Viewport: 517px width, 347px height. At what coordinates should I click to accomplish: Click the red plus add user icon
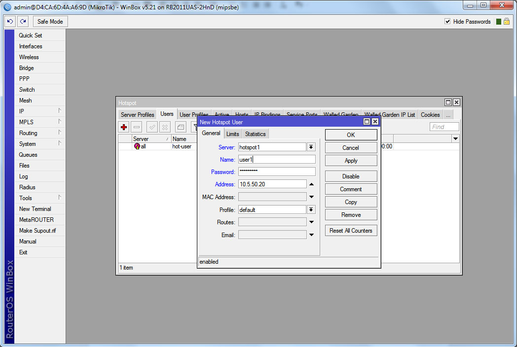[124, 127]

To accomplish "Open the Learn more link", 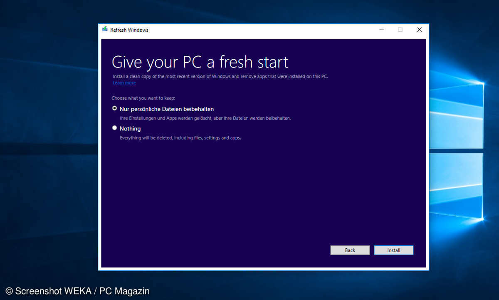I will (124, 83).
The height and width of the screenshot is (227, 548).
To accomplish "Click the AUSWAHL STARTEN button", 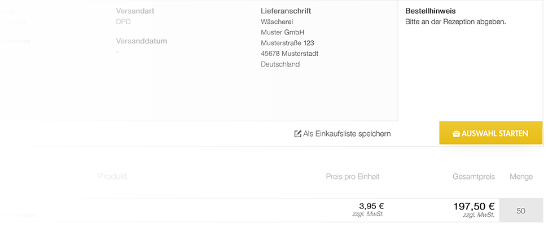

————————

■ EXERCISE: Lines before the one containing "The height and" are not wanted; repeat that line and the rest of the listing exactly, leaving out pictures.

■ ANSWER SECTION:
The height and width of the screenshot is (227, 548).
To accomplish "Click the AUSWAHL STARTEN button", 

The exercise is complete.